**WHAT THE EXERCISE ASKS:** Reproduce the listing verbatim, from its first line down to the line containing "coord(635,9)", with both of those lines included.

**Stored records:**
↓↓↓

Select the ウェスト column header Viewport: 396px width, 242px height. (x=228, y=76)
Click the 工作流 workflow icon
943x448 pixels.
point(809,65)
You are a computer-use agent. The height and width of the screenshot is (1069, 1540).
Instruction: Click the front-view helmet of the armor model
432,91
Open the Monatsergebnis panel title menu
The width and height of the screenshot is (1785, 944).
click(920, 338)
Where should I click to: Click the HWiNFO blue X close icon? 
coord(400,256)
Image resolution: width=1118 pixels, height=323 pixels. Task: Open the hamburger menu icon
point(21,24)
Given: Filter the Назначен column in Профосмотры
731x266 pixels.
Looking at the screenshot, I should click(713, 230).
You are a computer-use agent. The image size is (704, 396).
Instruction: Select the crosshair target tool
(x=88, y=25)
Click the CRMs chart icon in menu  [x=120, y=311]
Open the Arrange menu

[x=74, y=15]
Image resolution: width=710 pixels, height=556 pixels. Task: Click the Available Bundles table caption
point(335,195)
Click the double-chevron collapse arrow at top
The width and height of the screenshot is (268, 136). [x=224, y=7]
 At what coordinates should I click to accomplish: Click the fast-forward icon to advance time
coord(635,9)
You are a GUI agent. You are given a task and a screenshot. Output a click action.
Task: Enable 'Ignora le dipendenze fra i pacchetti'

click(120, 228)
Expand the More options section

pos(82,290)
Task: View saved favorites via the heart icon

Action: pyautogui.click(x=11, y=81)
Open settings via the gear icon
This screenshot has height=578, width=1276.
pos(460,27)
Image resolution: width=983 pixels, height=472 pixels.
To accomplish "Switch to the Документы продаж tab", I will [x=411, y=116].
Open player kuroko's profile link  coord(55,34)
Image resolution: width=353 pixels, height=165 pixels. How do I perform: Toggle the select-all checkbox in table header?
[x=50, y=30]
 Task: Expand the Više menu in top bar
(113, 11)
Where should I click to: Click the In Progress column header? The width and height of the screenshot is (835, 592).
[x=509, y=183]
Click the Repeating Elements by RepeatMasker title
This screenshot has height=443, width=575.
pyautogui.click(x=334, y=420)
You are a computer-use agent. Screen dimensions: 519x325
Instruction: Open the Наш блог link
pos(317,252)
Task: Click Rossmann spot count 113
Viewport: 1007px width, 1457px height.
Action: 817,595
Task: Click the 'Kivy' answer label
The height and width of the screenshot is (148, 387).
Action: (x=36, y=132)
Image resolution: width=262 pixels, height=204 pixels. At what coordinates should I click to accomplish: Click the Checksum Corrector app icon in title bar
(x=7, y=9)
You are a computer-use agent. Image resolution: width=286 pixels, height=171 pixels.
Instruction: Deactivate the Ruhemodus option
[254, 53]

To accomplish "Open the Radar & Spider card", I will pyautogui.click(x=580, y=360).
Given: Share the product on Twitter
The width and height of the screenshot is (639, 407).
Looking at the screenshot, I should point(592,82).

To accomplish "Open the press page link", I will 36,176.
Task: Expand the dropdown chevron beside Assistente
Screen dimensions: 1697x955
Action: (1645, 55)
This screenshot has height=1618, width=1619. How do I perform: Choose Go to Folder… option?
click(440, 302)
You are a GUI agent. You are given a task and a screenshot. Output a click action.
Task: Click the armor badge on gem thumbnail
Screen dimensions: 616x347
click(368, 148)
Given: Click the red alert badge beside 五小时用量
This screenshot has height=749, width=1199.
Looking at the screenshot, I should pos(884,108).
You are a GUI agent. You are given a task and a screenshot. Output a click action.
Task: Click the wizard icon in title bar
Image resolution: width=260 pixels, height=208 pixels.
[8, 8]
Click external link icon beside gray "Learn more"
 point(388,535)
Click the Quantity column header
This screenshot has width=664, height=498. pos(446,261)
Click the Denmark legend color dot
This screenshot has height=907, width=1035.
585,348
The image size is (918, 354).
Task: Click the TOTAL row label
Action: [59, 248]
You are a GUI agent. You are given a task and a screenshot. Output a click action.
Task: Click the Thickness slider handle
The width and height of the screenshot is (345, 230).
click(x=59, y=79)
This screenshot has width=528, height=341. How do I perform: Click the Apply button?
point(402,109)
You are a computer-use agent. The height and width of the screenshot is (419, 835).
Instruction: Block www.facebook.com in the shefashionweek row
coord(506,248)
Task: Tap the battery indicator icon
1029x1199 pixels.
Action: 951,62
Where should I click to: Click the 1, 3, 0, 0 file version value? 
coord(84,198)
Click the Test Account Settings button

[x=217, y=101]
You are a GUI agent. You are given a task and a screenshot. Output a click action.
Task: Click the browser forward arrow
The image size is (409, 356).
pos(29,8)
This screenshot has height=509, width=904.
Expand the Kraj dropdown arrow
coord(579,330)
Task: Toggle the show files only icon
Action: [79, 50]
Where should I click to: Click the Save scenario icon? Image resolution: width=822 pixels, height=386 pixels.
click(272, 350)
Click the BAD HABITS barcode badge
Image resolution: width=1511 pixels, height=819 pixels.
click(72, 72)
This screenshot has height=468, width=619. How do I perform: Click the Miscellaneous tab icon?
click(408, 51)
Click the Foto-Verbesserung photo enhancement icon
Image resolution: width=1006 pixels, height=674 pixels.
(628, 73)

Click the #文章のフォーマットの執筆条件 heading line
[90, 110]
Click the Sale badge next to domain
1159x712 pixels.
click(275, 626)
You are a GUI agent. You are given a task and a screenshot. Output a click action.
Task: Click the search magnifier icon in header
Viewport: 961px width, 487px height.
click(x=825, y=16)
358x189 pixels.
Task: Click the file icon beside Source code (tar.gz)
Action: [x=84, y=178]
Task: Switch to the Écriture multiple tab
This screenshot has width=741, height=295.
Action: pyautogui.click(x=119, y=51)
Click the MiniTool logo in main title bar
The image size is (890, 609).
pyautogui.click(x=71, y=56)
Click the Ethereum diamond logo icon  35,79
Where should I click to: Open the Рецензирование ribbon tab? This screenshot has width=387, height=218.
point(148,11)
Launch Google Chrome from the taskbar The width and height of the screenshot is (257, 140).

↑↑↑

**EXERCISE OUTPUT:**
Select the ウェスト column header Viewport: 396px width, 242px height. (x=228, y=76)
Click the 工作流 workflow icon
943x448 pixels.
point(809,65)
You are a computer-use agent. The height and width of the screenshot is (1069, 1540).
Instruction: Click the front-view helmet of the armor model
432,91
Open the Monatsergebnis panel title menu
The width and height of the screenshot is (1785, 944).
click(920, 338)
Where should I click to: Click the HWiNFO blue X close icon? 
coord(400,256)
Image resolution: width=1118 pixels, height=323 pixels. Task: Open the hamburger menu icon
point(21,24)
Given: Filter the Назначен column in Профосмотры
731x266 pixels.
Looking at the screenshot, I should click(713, 230).
You are a computer-use agent. The image size is (704, 396).
Instruction: Select the crosshair target tool
(x=88, y=25)
Click the CRMs chart icon in menu  [x=120, y=311]
Open the Arrange menu

[x=74, y=15]
Image resolution: width=710 pixels, height=556 pixels. Task: Click the Available Bundles table caption
point(335,195)
Click the double-chevron collapse arrow at top
The width and height of the screenshot is (268, 136). [x=224, y=7]
 At what coordinates should I click to accomplish: Click the fast-forward icon to advance time
coord(635,9)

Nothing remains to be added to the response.